# hivemind /gpt-j-6B-8bit

YAML Metadata Error: "datasets[0]" with value "The Pile" is not valid. It should not contain any whitespace. If possible, use a dataset id from the huggingface Hub.

Note: this model was superceded by the load_in_8bit=True feature in transformers by Younes Belkada and Tim Dettmers. Please see this usage example. This legacy model was built for transformers v4.15.0 and pytorch 1.11. Newer versions could work, but are not supported.

### Quantized EleutherAI/gpt-j-6b with 8-bit weights

This is a version of EleutherAI's GPT-J with 6 billion parameters that is modified so you can generate and fine-tune the model in colab or equivalent desktop gpu (e.g. single 1080Ti).

Here's how to run it:

The original GPT-J takes 22+ GB memory for float32 parameters alone, and that's before you account for gradients & optimizer. Even if you cast everything to 16-bit, it will still not fit onto most single-GPU setups short of A6000 and A100. You can inference it on TPU or CPUs, but fine-tuning is way more expensive.

Here, we apply several techniques to make GPT-J usable and fine-tunable on a single GPU with ~11 GB memory:

• large weight tensors are quantized using dynamic 8-bit quantization and de-quantized just-in-time for multiplication
• using gradient checkpoints to store one only activation per layer: using dramatically less memory at the cost of 30% slower training
• scalable fine-tuning with LoRA and 8-bit Adam

In other words, all of the large weight-matrices are frozen in 8-bit, and you only train small adapters and optionally 1d tensors (layernorm scales, biases).

Does 8-bit affect model quality? Technically yes, but the effect is negligible in practice. This notebook measures wikitext test perplexity and it is nigh indistinguishable from the original GPT-J. Quantized model is even slightly better, but that is not statistically significant.
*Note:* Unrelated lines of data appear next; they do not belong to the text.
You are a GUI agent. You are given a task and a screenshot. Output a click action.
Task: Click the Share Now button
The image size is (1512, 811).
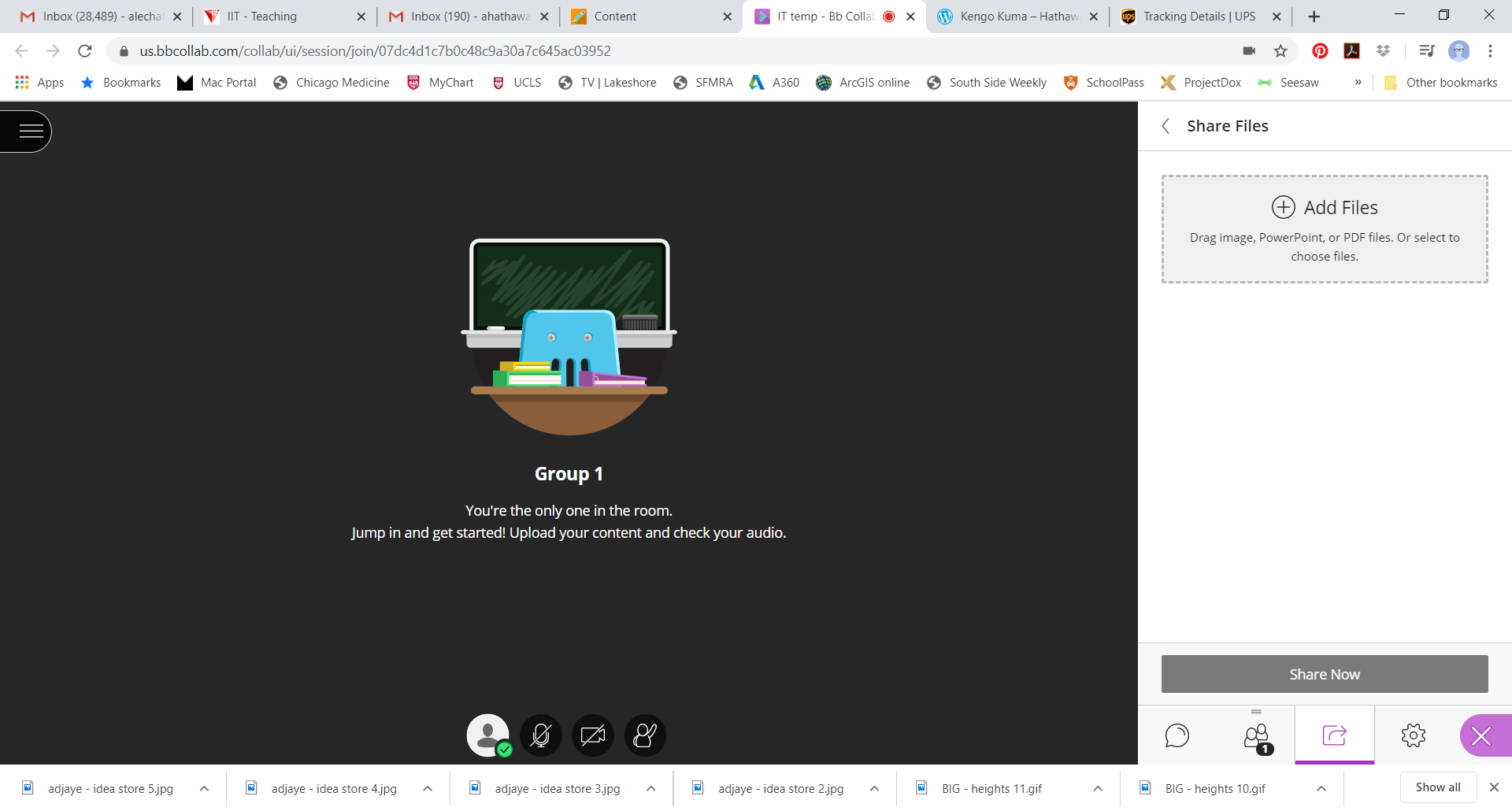[1324, 674]
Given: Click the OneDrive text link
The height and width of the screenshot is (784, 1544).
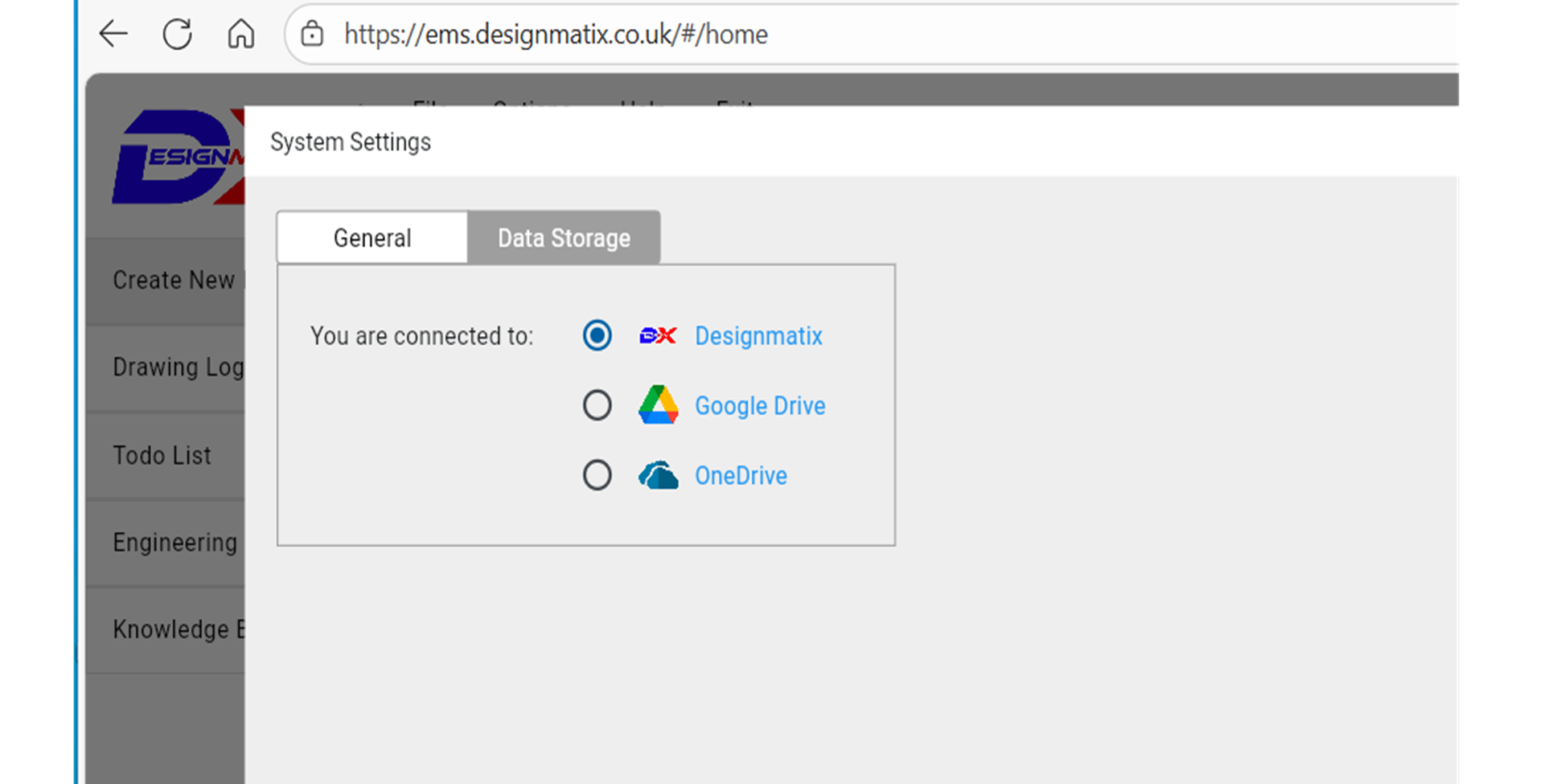Looking at the screenshot, I should point(741,475).
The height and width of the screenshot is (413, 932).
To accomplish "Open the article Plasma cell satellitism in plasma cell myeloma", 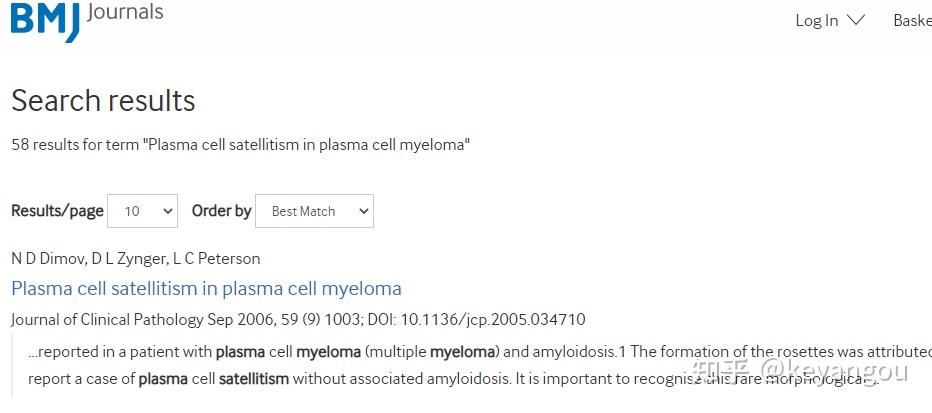I will (x=206, y=288).
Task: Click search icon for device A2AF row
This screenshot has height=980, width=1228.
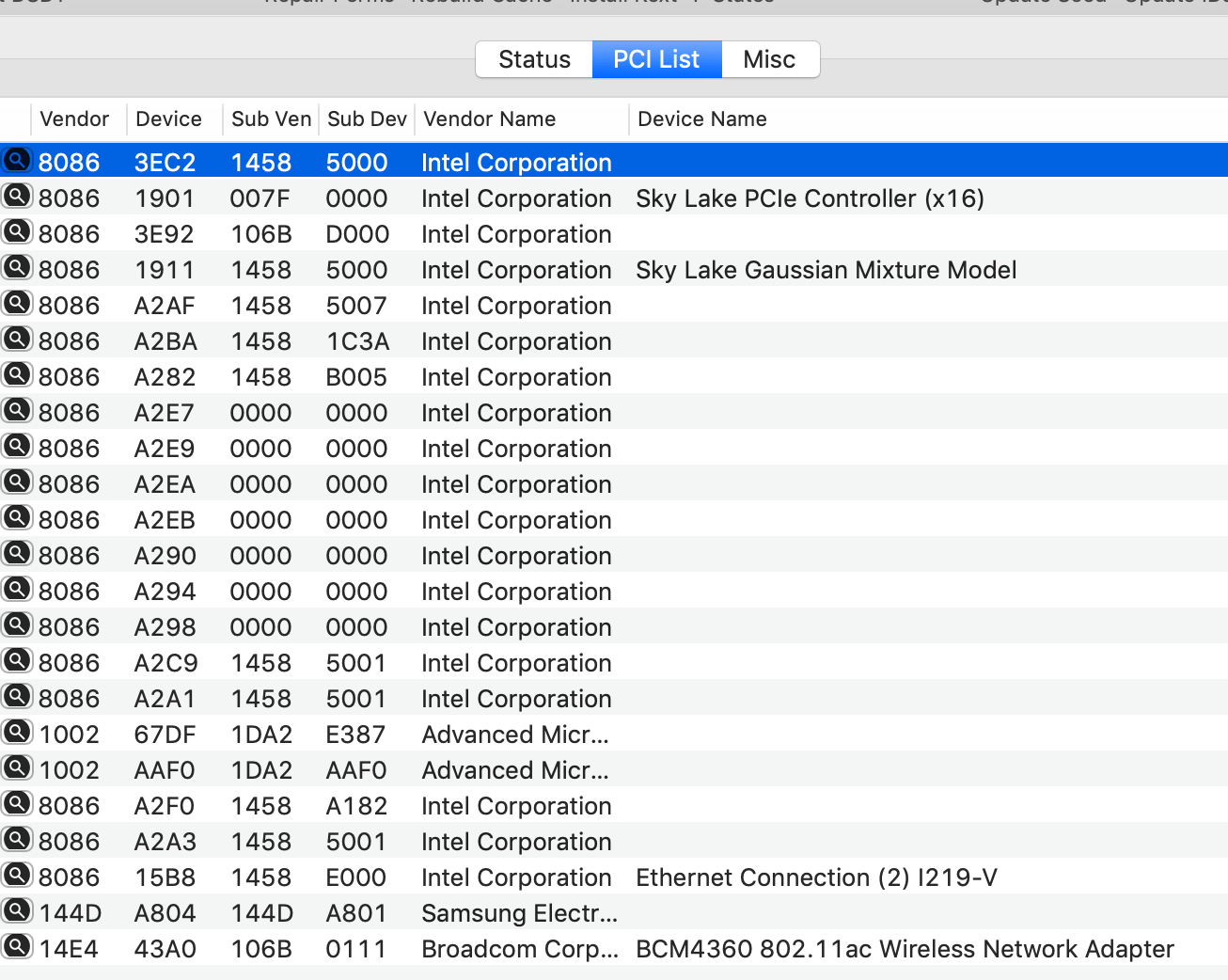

Our code differs from other 8-bit methods in that we use 8-bit only for storage, and all computations are performed in float16 or float32. As a result, we can take advantage of nonlinear quantization that fits to each individual weight distribution. Such nonlinear quantization does not accelerate inference, but it allows for much smaller error.

What about performance? Both checkpointing and de-quantization has some overhead, but it's surprisingly manageable. Depending on GPU and batch size, the quantized model is 1-10% slower than the original model on top of using gradient checkpoints (which is 30% overhead). In short, this is because block-wise quantization from bitsandbytes is really fast on GPU.

### How should I fine-tune the model?

We recommend starting with the original hyperparameters from the LoRA paper. On top of that, there is one more trick to consider: the overhead from de-quantizing weights does not depend on batch size. As a result, the larger batch size you can fit, the more efficient you will train.

You can train fine in colab, but if you get a K80, it's probably best to switch to other free gpu providers: kaggle, aws sagemaker or paperspace. For intance, this is the same notebook running in kaggle using a more powerful P100 instance.

### Can I use this technique with other models?

The model was converted using this notebook. It can be adapted to work with other model types. However, please bear in mind that some models replace Linear and Embedding with custom alternatives that require their own BNBWhateverWithAdapters.